I can only see how I am trying to encode the first column of data however the error I am getting is the following; 我只能看到我如何尝试对数据的第一列进行编码,但是以下是我得到的错误;

onehotencoder = OneHotEncoder(categorical_features = [0])
X = onehotencoder.fit_transform(X).toarray()
Traceback (most recent call last):

  File "<ipython-input-132-360fc0133165>", line 2, in <module>
    X = onehotencoder.fit_transform(X).toarray()

  File "C:\Users\taylorr2\AppData\Local\Continuum\Anaconda2\lib\site-    packages\sklearn\preprocessing\data.py", line 1902, in fit_transform
    self.categorical_features, copy=True)

  File "C:\Users\taylorr2\AppData\Local\Continuum\Anaconda2\lib\site-packages\sklearn\preprocessing\data.py", line 1697, in _transform_selected
    X = check_array(X, accept_sparse='csc', copy=copy, dtype=FLOAT_DTYPES)

  File "C:\Users\taylorr2\AppData\Local\Continuum\Anaconda2\lib\site-packages\sklearn\utils\validation.py", line 382, in check_array
    array = np.array(array, dtype=dtype, order=order, copy=copy)

ValueError: could not convert string to float: 'A string that only appears in column 16 or 18 of my data'

What is it about my code that is making it think it needs to try and convert a value in column 16 or 18 into a float and anyway, what should be the issue with doing that!!? 我的代码是什么使它认为需要尝试将第16或18列中的值转换为浮点数,并且这样做到底有什么问题呢?!

Thanks in advance for your advice! 预先感谢您的建议!

I'm sorry, this is actually a comment but due to my reputation I can't post comments yet :( 抱歉,这实际上是一条评论,但是由于我的声誉,我还不能发表评论:(

Probably that string appears on column 17 of your data, and I think it's because for some reason the last columns of the data are checked first (you can try passing less columns (eg 17 by passing X[:,0:17]) to see what happens.

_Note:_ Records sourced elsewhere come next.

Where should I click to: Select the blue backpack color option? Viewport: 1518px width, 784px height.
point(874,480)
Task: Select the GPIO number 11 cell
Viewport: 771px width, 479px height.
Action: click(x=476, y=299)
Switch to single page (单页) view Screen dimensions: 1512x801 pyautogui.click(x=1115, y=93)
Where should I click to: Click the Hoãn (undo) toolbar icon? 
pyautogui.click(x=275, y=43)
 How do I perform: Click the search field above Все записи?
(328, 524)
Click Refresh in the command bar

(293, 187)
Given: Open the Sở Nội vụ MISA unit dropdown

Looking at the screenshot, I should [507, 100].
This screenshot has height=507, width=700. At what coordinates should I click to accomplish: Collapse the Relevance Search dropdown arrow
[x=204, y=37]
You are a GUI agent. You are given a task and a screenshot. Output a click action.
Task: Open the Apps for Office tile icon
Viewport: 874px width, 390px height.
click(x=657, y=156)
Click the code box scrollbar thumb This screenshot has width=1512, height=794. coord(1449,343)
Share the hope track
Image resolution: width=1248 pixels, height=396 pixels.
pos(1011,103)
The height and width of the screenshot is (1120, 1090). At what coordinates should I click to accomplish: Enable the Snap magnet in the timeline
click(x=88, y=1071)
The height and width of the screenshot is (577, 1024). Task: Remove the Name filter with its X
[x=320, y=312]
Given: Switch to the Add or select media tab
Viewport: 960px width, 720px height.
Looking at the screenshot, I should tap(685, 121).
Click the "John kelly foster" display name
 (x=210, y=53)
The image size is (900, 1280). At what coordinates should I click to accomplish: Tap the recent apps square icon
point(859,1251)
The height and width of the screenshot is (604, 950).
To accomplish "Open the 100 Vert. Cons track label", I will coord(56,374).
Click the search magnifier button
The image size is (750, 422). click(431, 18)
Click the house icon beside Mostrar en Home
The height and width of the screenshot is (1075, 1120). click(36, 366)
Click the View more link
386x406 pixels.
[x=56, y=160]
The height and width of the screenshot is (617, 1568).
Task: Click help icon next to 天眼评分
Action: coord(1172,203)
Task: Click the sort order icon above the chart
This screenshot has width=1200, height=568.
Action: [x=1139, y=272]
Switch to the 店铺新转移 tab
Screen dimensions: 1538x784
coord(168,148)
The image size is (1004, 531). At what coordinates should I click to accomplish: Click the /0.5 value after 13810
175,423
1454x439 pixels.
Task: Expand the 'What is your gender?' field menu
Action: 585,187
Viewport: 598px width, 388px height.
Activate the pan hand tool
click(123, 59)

It'll complain about the last column again). 该字符串可能出现在数据的第17列上,我认为这是因为出于某种原因,首先检查了数据的最后一列(您可以尝试将较少的列(例如,通过传递X [:,0:17]传递给17)看看会发生什么。它将再次抱怨最后一栏。

Anyway, the input to OneHotEncoder should be a matrix of integers, as described here: http://scikit-learn.org/stable/modules/generated/sklearn.preprocessing.OneHotEncoder.html . 无论如何,OneHotEncoder的输入应为整数矩阵,如此处所述: http ://scikit-learn.org/stable/modules/generated/sklearn.preprocessing.OneHotEncoder.html。 But I think since you specified the index of the categorical features to OneHotEncoder class, that shouldn't matter anyway (at least I'd expect the non categorical features to be "ignored"). 但是我认为,既然您已将分类特征的索引指定到OneHotEncoder类,则无论如何都没关系(至少我希望非分类特征会被“忽略”)。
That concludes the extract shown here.